No, do not add rigid insulation on top of fiberglass, it does add a second moisture barrier. You could install it next to the drywall between the studs, then add fiberglass on top.


----------



## Maintenance 6 (Feb 26, 2008)

I hope that you are not insulating with R-21 fiberglass between 2x6 rafters. If you are insulating tight to the bottom of the roof sheathing you will have moisture issues. You need to have a 1-1/2" airspace between the top of the insulation and the bottom of the roof deck, with ventilation top and bottom. Rigid insulation wouldn't be my choice. It won't provide a solid surface to appy a finish over like drywall.


----------



## jayp (Jun 1, 2008)

*vents*

Make sure you get some rafter vents to staple in there against your roof sheathing.


----------



## drtbk4ever (Dec 29, 2008)

Maintenance 6 said:


> I hope that you are not insulating with R-21 fiberglass between 2x6 rafters.


I missed that the first time I read the thread.
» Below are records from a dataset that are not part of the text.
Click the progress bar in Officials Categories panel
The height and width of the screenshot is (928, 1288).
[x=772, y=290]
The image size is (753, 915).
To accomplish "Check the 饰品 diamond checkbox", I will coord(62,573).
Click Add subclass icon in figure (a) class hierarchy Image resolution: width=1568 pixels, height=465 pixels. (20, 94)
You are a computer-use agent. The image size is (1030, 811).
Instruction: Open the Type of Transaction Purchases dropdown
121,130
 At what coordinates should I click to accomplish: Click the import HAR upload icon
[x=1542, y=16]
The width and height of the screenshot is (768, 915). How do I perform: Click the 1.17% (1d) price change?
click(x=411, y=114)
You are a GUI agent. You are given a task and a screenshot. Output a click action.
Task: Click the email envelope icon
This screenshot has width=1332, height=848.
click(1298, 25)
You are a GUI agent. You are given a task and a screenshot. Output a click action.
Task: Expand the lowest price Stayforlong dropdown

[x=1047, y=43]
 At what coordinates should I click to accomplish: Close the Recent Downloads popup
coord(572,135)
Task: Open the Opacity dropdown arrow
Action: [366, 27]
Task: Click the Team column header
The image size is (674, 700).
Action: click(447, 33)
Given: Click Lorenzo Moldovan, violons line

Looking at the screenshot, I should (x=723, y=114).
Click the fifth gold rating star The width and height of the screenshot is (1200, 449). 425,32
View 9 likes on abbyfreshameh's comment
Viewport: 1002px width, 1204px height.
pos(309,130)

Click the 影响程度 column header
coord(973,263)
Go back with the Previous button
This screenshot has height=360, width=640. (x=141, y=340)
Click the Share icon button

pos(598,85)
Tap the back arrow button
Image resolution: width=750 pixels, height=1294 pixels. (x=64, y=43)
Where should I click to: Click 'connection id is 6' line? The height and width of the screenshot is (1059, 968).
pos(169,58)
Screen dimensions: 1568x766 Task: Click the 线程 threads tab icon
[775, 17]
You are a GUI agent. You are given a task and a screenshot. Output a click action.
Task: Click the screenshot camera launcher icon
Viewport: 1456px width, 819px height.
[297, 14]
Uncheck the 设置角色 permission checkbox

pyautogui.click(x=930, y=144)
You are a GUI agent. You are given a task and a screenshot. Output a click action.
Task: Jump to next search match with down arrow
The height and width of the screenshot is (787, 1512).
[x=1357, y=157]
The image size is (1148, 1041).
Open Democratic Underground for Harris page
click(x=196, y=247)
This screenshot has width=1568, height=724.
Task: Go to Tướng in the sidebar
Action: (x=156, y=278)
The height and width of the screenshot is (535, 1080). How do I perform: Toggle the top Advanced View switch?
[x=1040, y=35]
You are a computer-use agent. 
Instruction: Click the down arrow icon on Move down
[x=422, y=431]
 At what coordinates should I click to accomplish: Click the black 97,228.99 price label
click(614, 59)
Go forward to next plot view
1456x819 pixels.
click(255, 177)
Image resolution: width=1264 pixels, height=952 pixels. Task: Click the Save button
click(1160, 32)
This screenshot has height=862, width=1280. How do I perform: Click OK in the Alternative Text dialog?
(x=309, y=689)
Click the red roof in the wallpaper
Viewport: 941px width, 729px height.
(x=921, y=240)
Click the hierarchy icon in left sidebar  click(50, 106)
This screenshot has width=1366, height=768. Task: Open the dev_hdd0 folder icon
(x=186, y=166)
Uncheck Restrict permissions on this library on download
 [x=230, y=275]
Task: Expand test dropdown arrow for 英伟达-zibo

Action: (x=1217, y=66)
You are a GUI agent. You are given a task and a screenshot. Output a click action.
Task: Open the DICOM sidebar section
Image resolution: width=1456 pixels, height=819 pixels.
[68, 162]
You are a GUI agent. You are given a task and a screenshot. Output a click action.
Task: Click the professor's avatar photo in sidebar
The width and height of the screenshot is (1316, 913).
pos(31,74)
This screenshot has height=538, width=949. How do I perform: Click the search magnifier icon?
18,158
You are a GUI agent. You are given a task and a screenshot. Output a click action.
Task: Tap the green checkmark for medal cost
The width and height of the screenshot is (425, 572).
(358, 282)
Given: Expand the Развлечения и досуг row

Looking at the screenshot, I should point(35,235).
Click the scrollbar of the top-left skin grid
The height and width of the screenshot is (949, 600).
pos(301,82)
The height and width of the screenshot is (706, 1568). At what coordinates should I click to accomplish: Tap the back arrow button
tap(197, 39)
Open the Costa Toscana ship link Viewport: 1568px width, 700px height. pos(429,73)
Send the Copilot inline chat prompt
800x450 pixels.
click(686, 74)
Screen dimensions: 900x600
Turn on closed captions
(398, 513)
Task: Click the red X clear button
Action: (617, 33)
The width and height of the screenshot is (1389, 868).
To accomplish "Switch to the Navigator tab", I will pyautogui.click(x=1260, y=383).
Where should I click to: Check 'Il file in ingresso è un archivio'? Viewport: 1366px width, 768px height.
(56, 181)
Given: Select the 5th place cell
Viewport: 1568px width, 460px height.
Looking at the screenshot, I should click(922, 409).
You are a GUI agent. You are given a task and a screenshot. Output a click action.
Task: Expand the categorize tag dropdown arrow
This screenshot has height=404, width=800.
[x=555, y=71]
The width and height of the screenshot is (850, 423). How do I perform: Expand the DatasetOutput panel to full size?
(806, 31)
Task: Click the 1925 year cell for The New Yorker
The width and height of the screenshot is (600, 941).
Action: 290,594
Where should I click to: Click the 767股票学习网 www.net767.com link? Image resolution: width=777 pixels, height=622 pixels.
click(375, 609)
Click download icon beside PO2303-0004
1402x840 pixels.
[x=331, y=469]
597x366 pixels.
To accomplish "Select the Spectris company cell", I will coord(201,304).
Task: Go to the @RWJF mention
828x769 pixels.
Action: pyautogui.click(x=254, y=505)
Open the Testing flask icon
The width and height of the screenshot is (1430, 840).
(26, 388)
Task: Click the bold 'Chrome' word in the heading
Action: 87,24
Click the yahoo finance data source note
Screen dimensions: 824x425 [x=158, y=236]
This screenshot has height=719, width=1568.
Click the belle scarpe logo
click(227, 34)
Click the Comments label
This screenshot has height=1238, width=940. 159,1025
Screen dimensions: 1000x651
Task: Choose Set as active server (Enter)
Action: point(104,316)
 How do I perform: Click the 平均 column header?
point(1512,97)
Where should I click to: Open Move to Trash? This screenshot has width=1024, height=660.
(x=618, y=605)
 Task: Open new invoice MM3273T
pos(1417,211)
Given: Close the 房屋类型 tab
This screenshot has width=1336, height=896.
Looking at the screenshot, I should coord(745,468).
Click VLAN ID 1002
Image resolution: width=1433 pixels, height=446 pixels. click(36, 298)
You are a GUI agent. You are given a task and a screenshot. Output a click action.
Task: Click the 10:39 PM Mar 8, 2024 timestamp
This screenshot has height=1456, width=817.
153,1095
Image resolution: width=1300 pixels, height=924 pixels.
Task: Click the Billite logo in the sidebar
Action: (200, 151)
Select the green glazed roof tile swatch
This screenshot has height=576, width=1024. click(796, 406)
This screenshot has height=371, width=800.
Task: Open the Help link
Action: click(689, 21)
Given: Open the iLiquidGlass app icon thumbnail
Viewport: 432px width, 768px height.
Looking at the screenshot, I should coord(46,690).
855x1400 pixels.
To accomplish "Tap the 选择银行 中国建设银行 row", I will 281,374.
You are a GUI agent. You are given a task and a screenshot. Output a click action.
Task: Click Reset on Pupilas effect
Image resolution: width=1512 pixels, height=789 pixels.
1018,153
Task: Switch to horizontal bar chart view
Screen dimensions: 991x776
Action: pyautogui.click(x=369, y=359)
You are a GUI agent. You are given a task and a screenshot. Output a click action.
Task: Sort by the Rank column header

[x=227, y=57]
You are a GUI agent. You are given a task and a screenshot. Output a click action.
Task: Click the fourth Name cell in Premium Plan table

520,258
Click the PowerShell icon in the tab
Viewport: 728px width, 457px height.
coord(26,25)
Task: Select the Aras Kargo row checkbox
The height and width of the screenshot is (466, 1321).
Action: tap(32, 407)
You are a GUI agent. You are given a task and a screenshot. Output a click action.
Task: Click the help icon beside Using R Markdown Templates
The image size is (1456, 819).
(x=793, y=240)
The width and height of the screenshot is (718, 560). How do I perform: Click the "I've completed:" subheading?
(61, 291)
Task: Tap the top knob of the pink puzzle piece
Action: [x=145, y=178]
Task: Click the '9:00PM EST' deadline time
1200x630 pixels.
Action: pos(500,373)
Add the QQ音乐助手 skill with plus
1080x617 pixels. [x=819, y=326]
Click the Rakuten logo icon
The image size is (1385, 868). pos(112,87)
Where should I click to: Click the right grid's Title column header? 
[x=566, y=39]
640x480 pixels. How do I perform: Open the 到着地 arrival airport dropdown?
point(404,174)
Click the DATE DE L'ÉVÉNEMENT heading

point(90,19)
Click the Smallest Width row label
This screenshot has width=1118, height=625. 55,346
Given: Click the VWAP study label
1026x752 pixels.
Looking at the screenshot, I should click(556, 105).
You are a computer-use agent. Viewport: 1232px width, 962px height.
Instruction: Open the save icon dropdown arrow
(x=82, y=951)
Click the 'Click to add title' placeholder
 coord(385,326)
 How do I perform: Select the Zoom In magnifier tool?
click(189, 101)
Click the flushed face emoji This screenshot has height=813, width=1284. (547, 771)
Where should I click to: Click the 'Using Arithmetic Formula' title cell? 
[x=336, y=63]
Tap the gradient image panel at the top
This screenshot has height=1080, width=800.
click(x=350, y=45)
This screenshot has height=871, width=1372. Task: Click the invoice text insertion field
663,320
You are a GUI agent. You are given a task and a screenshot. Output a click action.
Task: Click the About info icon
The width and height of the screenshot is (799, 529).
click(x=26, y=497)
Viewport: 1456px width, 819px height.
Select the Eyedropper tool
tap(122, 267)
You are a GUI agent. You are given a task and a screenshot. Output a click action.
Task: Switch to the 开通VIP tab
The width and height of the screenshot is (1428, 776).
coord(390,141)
I'm hoping he just used the wrong term and isn't really insulating his rafters tight to the roof sheeting.


----------



## rustyjames (Jul 20, 2008)

Vermont1 said:


> To get more R value in my attic conversion project I am adding 1" foam board after putting R-21 into my 2X6 rafters. I am using unfaced batts and was planning on using foam board with foil backing. Question, most foam boards come with backing on both sides. Would this constitute a double moisture barrier? I didn't think so, but want to make sure before putting up. Sheetrock will be put up after foam board.
> 
> Thanks,


I'm not seeing the foil faced board creating a double moisture retarder in that application. If that would be the case then where would you be able to use the stuff? Now, if the fiberglass had a VR and you installed the rigid, that would constitute a double VR.


----------



## Vermont1 (Jan 31, 2009)

Thanks for the feedback.
I have already installed air channels on the bottom of the roof sheathing and then plan on using unfaced R-21 before putting on the foil faced foam board. The sheetrock will fasten to the 2X6 rafters with 3" screws so I don't understand why you think there will not be a solid surface. 
I know I will have to compress the R-21 (5 1/2 in) just a bit not to affect the air channel.


----------



## Maintenance 6 (Feb 26, 2008)

Foil has a vapor permiability of almost zero. It's the most efficient vapor retarder you can get. As long as it's on the warm side of the assembly, no moisture can get into the rest of the insulation. I've seen this done without any problems. I wouldn't do it on a wall, but a ceiling may be OK. The problem with using foam on the inside of the walls, is that if anyone leans against the wall, the foam will compress and the screw heads will pop through.


----------



## Gary in WA (Mar 11, 2009)

Very good read: http://www.homeenergy.org/archive/hem.dis.anl.gov/eehem/95/950309.html Be safe, G


----------